Required action: Beginning at the line that holds "Given: Select the music note DSP mode", transcribe each line exactly through the end of the records, and leave any pictures out.

(Dataset excerpts Opens)

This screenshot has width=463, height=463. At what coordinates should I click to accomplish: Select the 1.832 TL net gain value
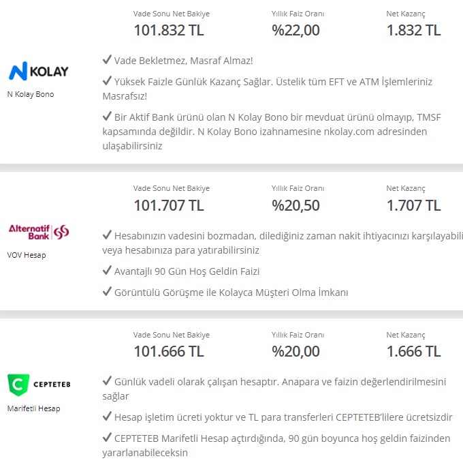[414, 30]
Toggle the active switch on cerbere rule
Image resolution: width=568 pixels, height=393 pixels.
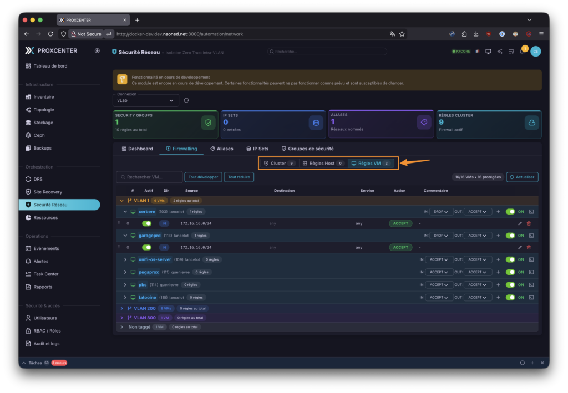click(147, 223)
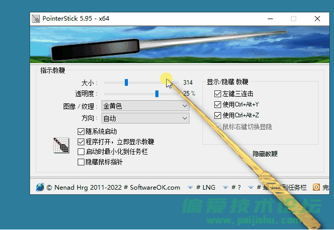Open the SoftwareOK.com copyright link
Viewport: 334px width, 230px height.
click(x=113, y=188)
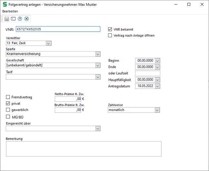Tick the Fremdvertrag checkbox

(x=8, y=97)

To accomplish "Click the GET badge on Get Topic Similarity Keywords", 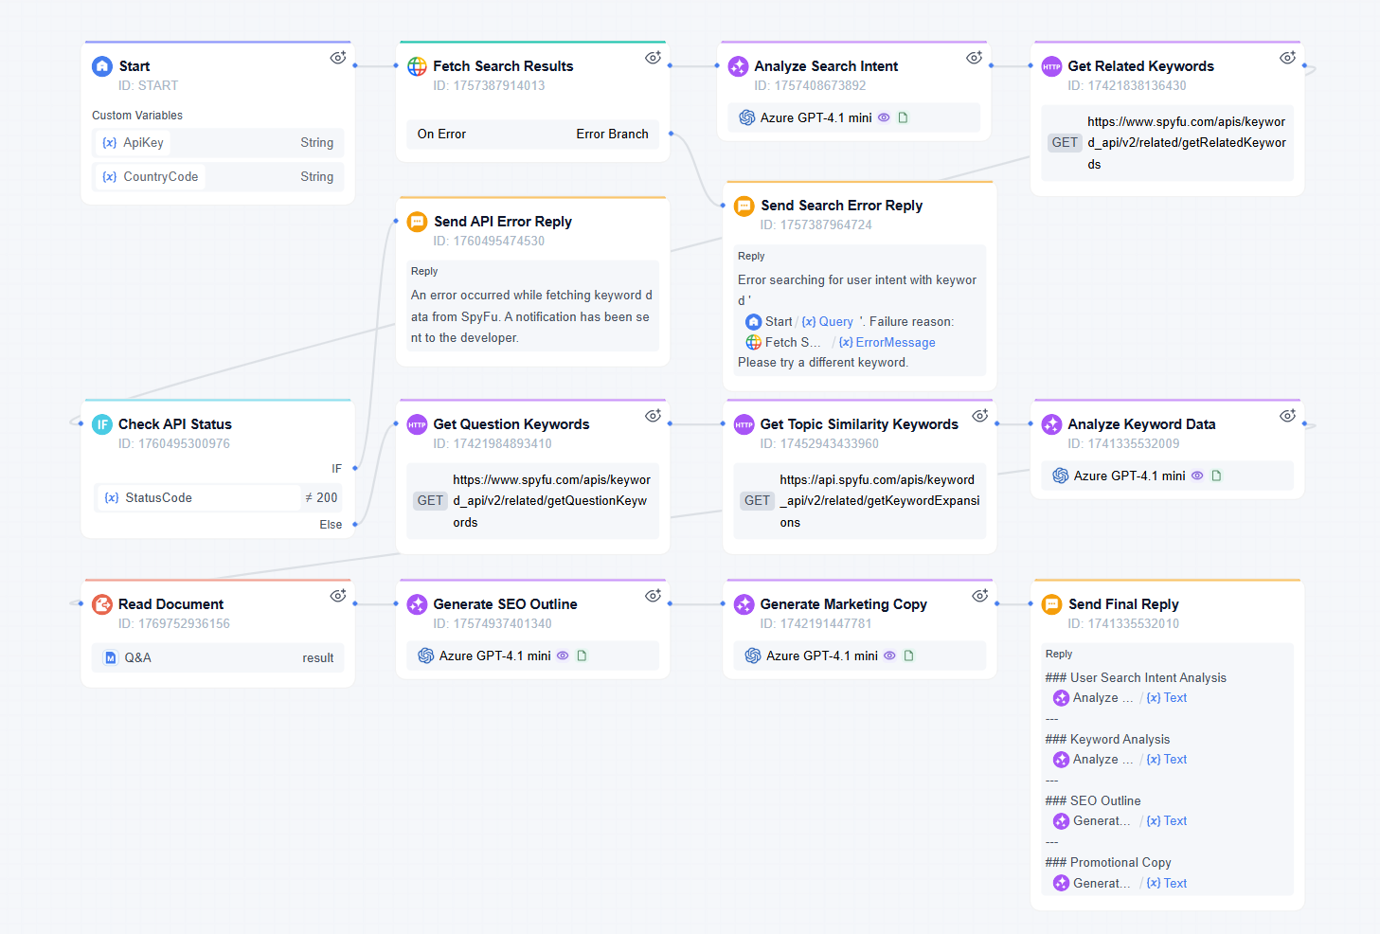I will point(757,500).
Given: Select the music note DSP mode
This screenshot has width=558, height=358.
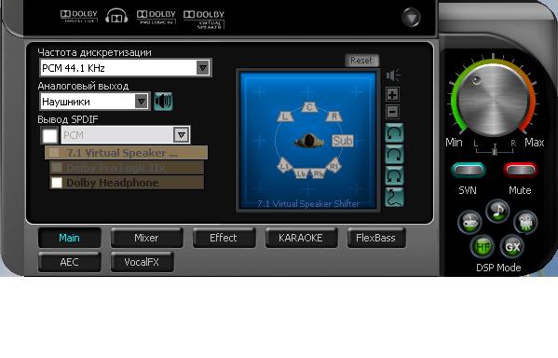Looking at the screenshot, I should click(497, 211).
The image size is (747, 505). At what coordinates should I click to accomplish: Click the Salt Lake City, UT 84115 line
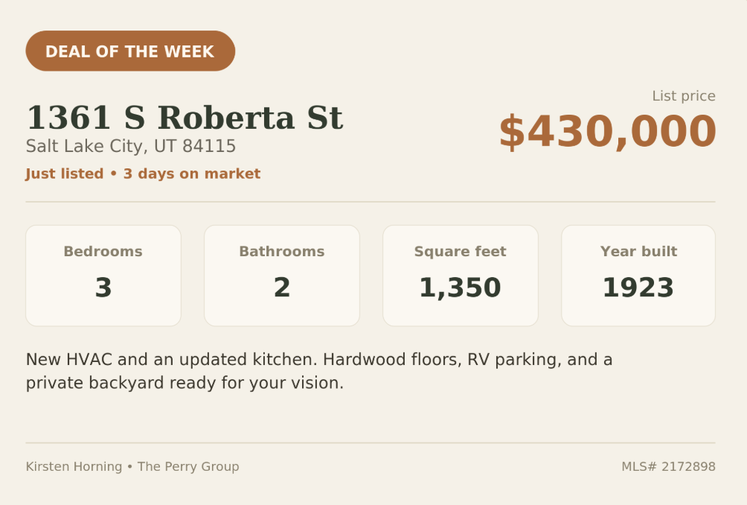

(Dataset excerpts Closes)

Answer section:
Given: Select the music note DSP mode
This screenshot has width=558, height=358.
Looking at the screenshot, I should click(497, 211).
The image size is (747, 505). At what coordinates should I click to accomplish: Click the Salt Lake City, UT 84115 line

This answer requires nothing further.